● PROVIDED RECORDS
[Start of section]

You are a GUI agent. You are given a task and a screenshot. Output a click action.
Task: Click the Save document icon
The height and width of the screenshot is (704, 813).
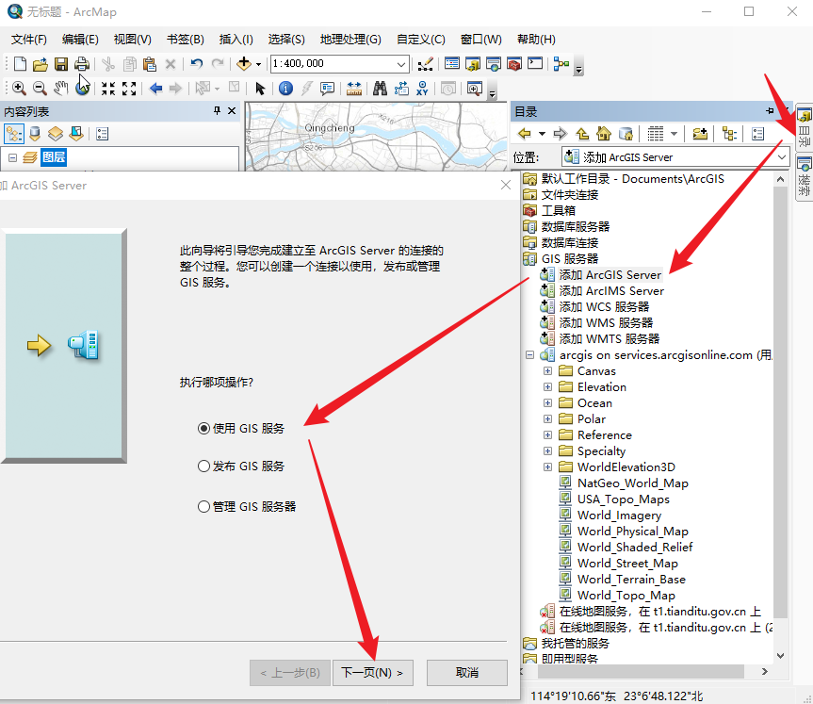point(61,64)
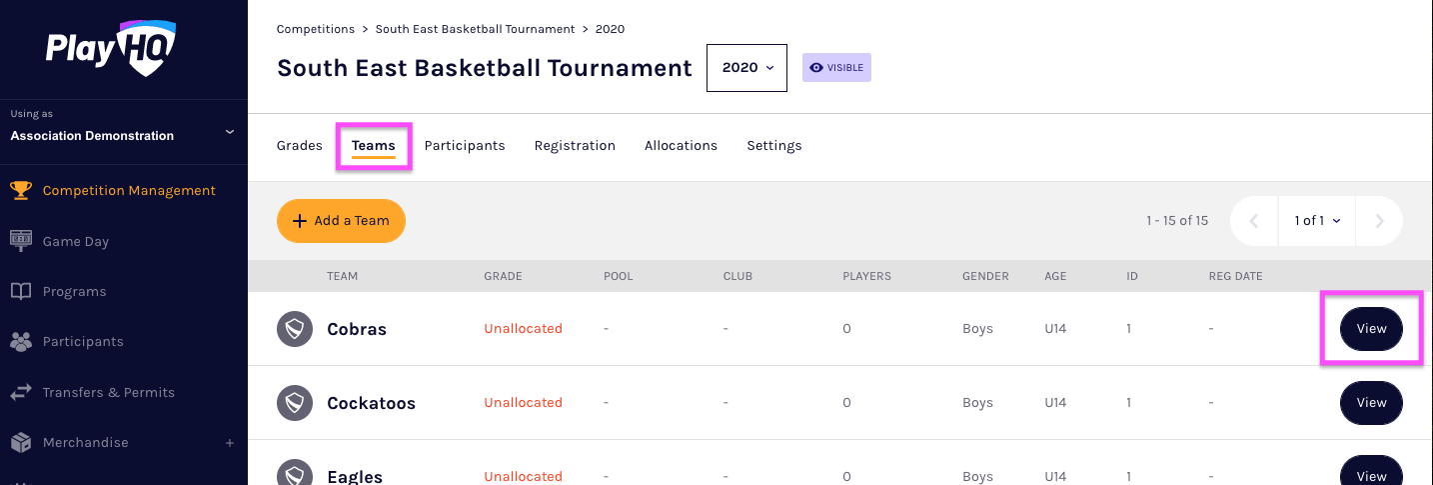The image size is (1433, 485).
Task: Click the Merchandise box icon
Action: (x=21, y=442)
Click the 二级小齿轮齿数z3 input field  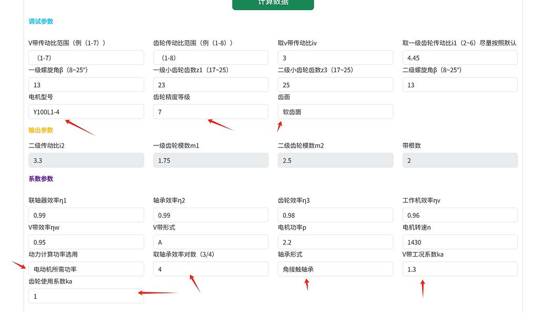[x=335, y=85]
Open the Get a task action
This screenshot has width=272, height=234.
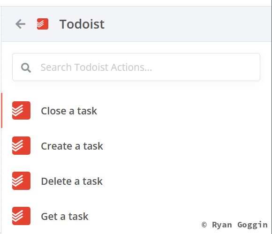[x=136, y=216]
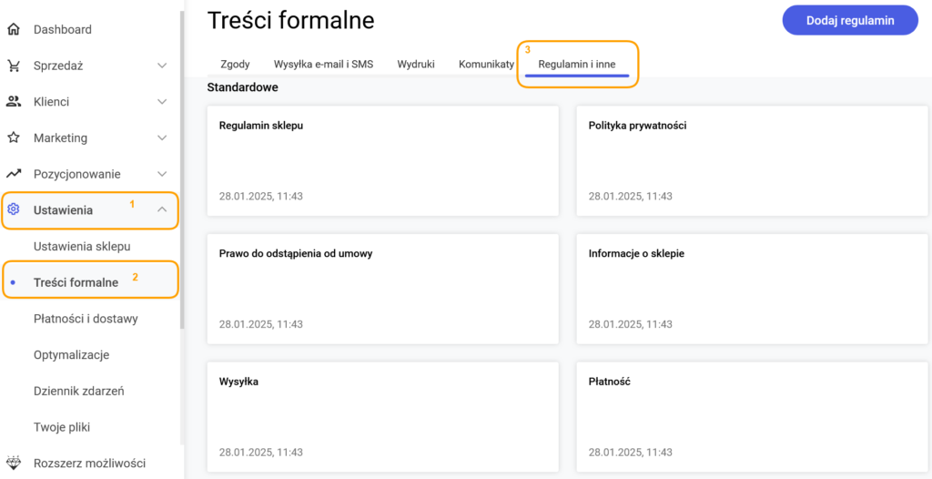Click the Sprzedaż shopping cart icon
932x479 pixels.
coord(13,66)
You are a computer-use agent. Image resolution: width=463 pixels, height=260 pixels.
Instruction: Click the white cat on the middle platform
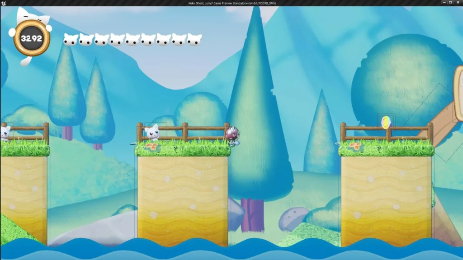152,133
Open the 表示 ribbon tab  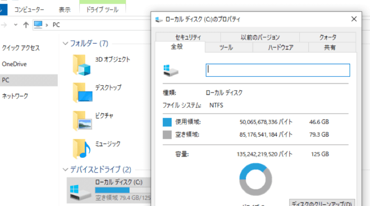(x=64, y=9)
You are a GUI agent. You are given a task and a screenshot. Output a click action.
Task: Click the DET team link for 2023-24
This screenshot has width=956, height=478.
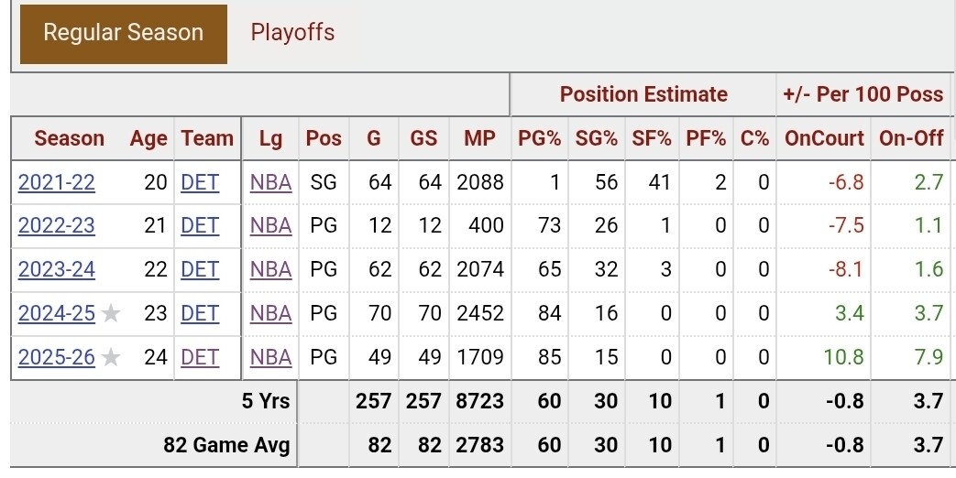[200, 269]
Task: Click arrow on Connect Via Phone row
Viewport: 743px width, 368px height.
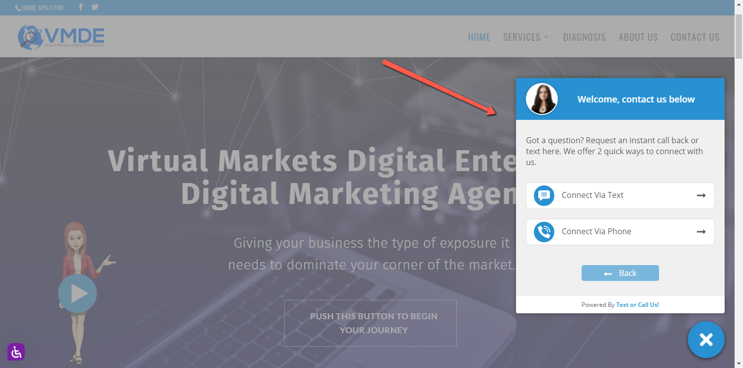Action: click(x=701, y=232)

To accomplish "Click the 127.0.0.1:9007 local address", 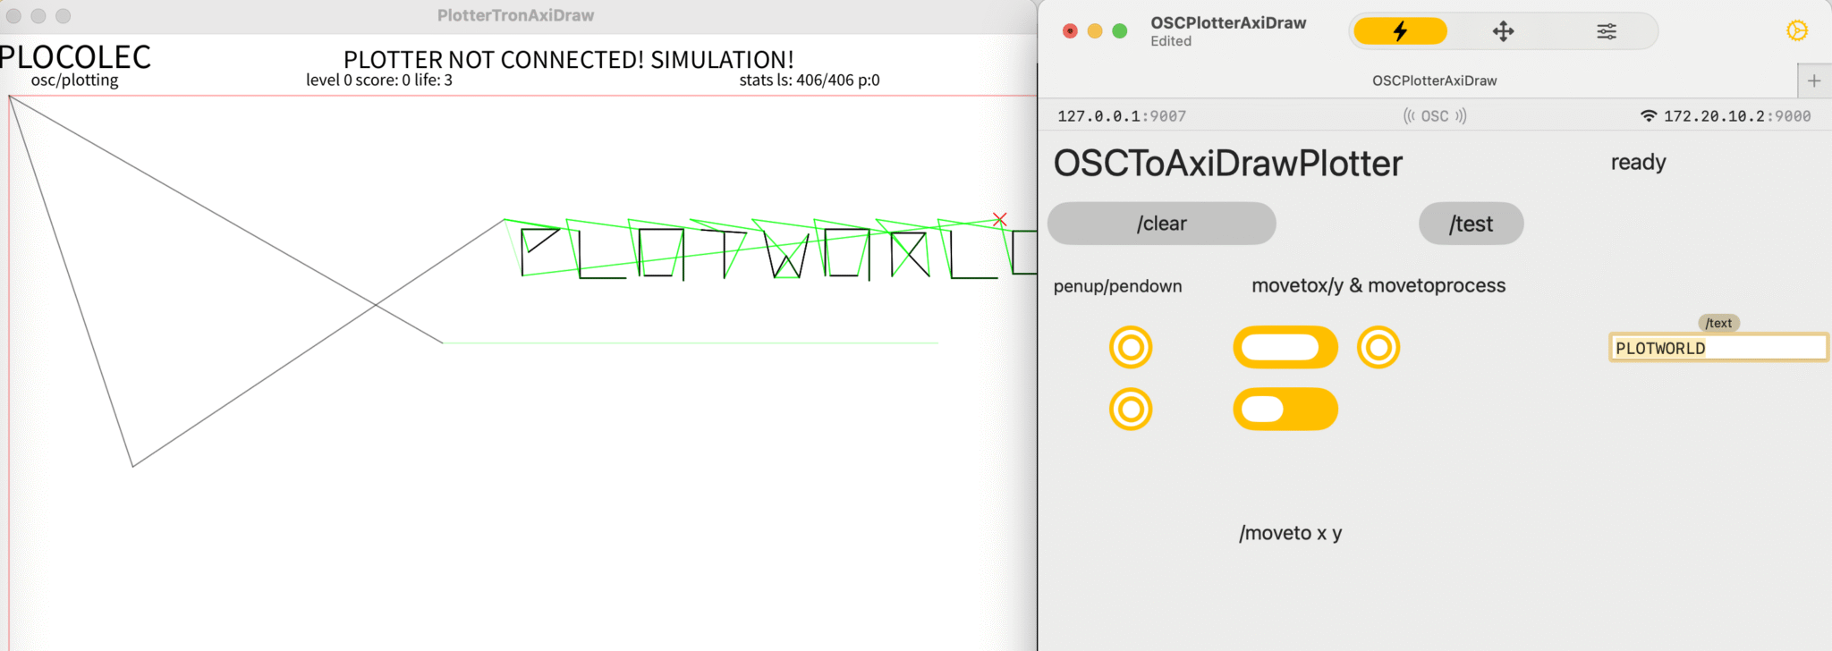I will (x=1121, y=116).
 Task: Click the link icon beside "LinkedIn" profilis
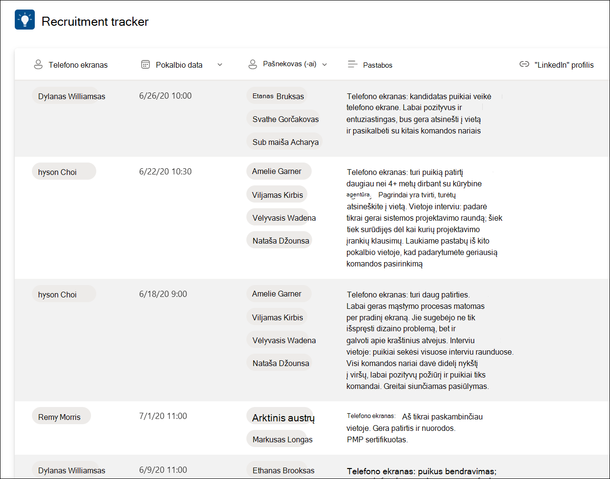coord(524,64)
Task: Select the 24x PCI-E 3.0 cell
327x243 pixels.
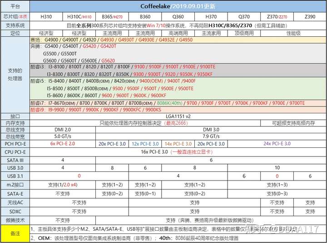Action: tap(277, 144)
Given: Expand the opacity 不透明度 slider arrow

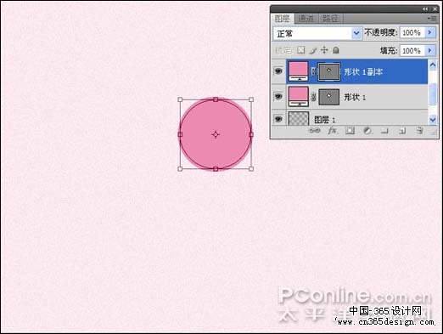Looking at the screenshot, I should coord(430,32).
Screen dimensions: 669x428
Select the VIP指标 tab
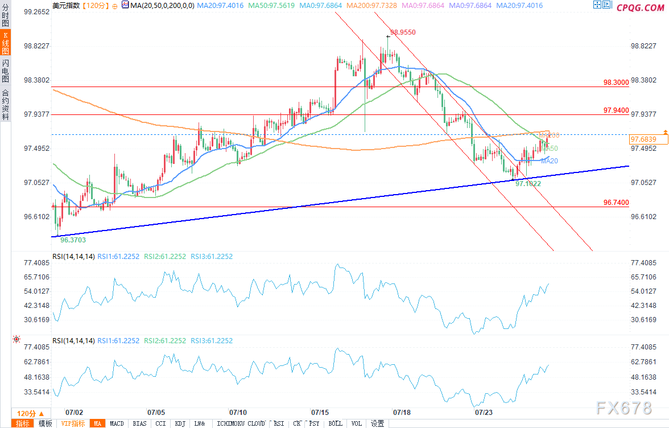[73, 423]
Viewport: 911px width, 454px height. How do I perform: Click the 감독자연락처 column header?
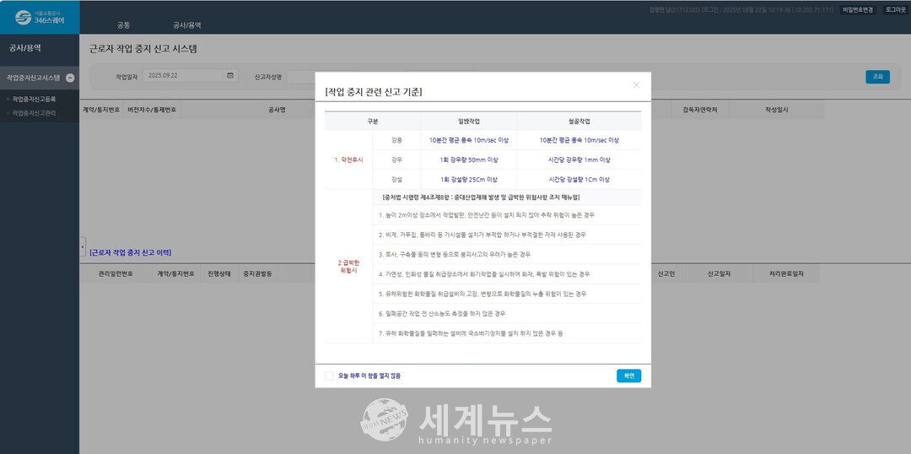(699, 110)
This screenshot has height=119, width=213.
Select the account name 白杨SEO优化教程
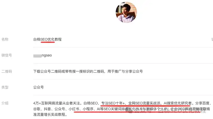click(47, 39)
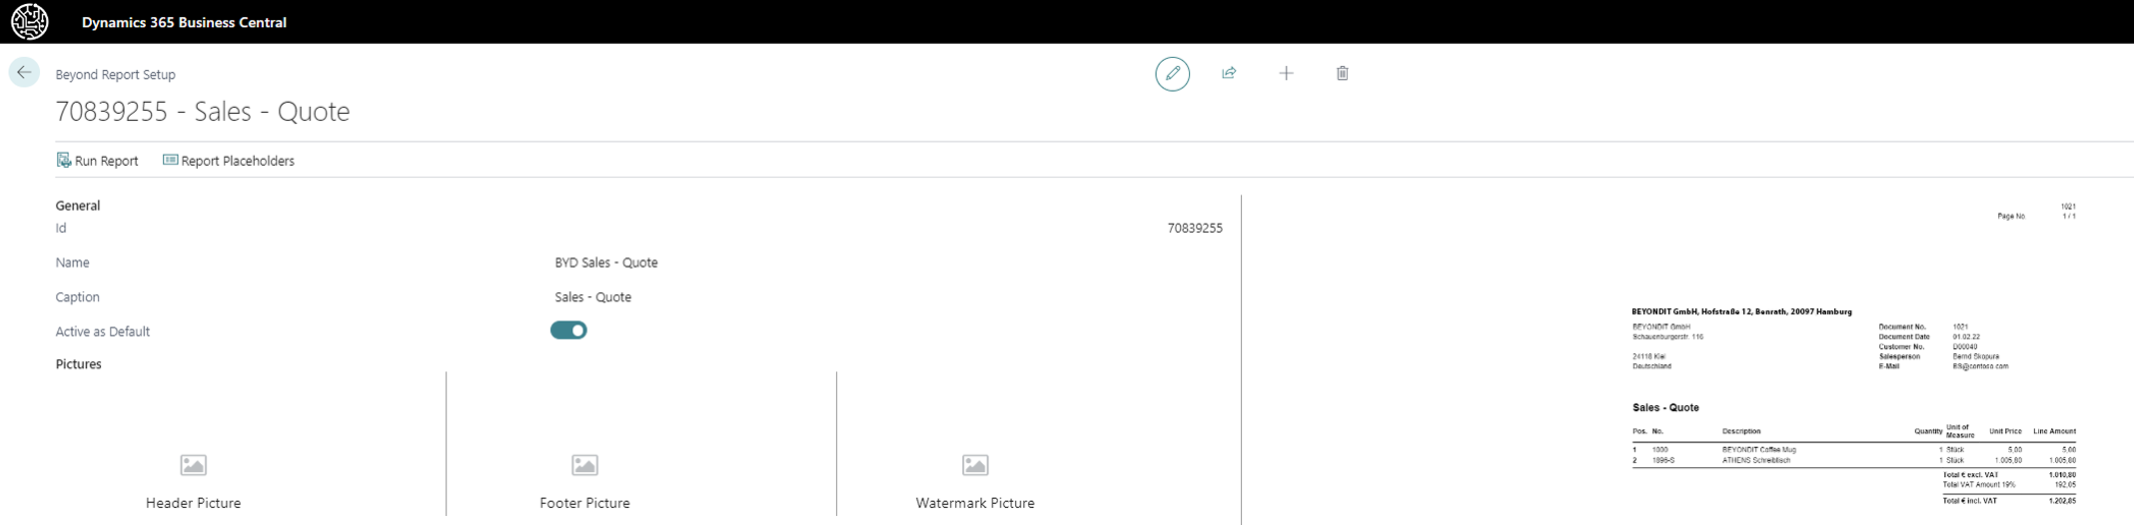
Task: Go back using the back arrow
Action: (x=24, y=73)
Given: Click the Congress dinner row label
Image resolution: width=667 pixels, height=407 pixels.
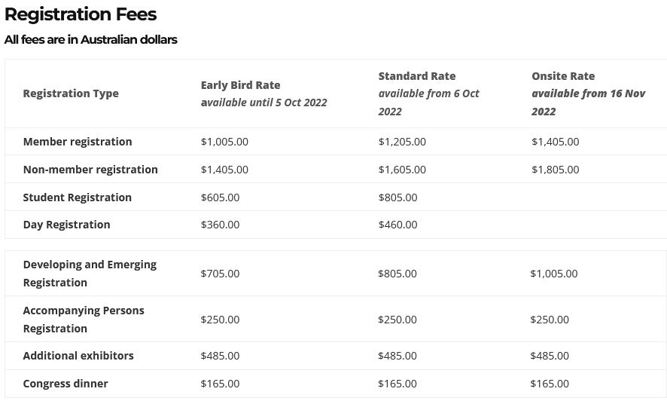Looking at the screenshot, I should [65, 384].
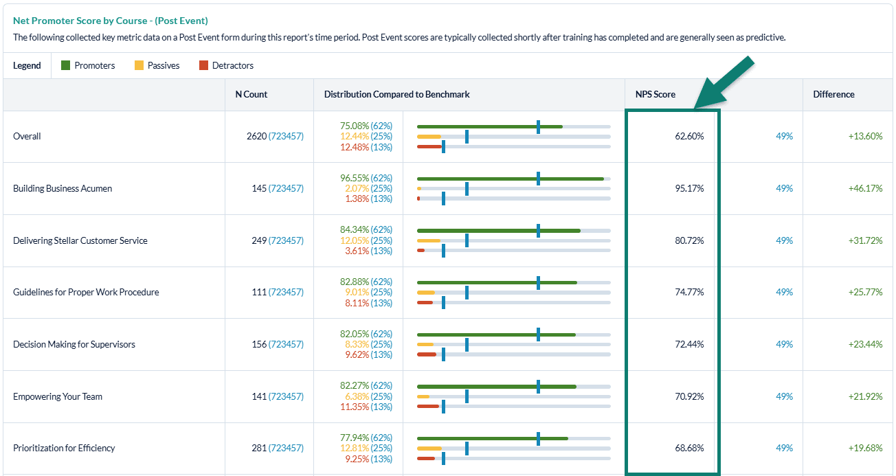Click the Overall promoter bar benchmark slider marker
896x476 pixels.
pyautogui.click(x=538, y=126)
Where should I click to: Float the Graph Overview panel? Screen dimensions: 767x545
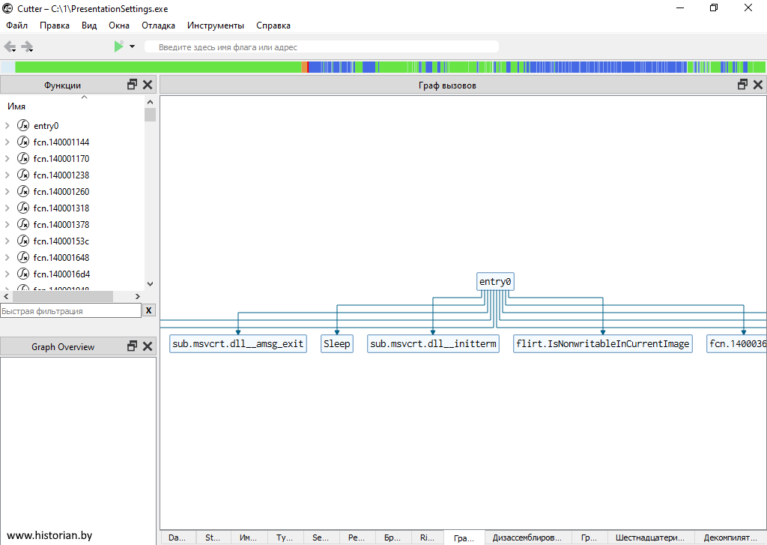tap(133, 346)
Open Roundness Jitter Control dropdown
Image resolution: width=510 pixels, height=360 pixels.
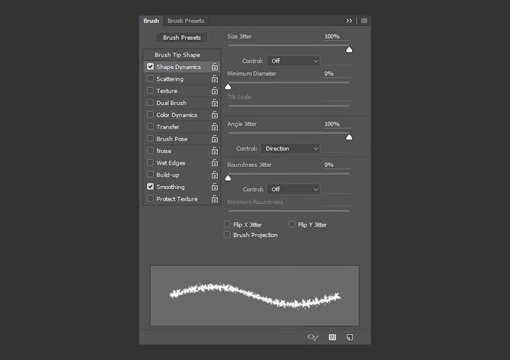tap(293, 189)
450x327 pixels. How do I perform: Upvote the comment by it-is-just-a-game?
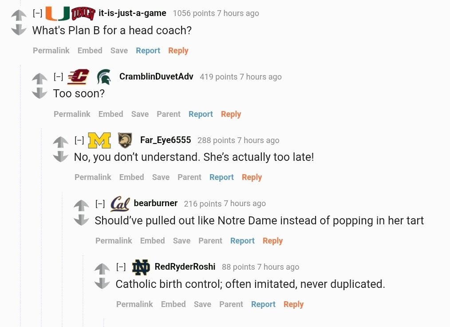pos(19,16)
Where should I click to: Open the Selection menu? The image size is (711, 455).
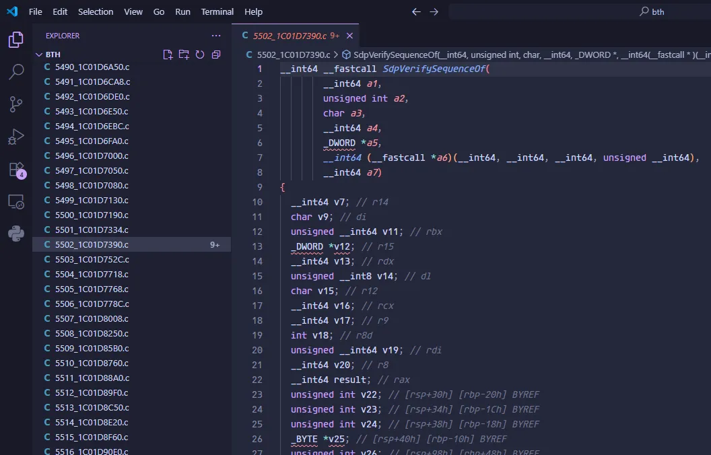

[End of section]

● THE TASK
Leave the pictures out and retype only the lines from the line with "Given: Click the Congress dinner row label" through the final line of the material, both ends included, word for word.

● REPLY
Given: Click the Congress dinner row label
Image resolution: width=667 pixels, height=407 pixels.
Looking at the screenshot, I should [65, 384].
Click the Overall promoter bar benchmark slider marker
896x476 pixels.
pyautogui.click(x=538, y=126)
Where should I click to: Float the Graph Overview panel? Screen dimensions: 767x545
tap(133, 346)
Open Roundness Jitter Control dropdown
Image resolution: width=510 pixels, height=360 pixels.
tap(293, 189)
450x327 pixels. How do I perform: Upvote the comment by it-is-just-a-game?
pos(19,16)
Where should I click to: Open the Selection menu? The image size is (711, 455).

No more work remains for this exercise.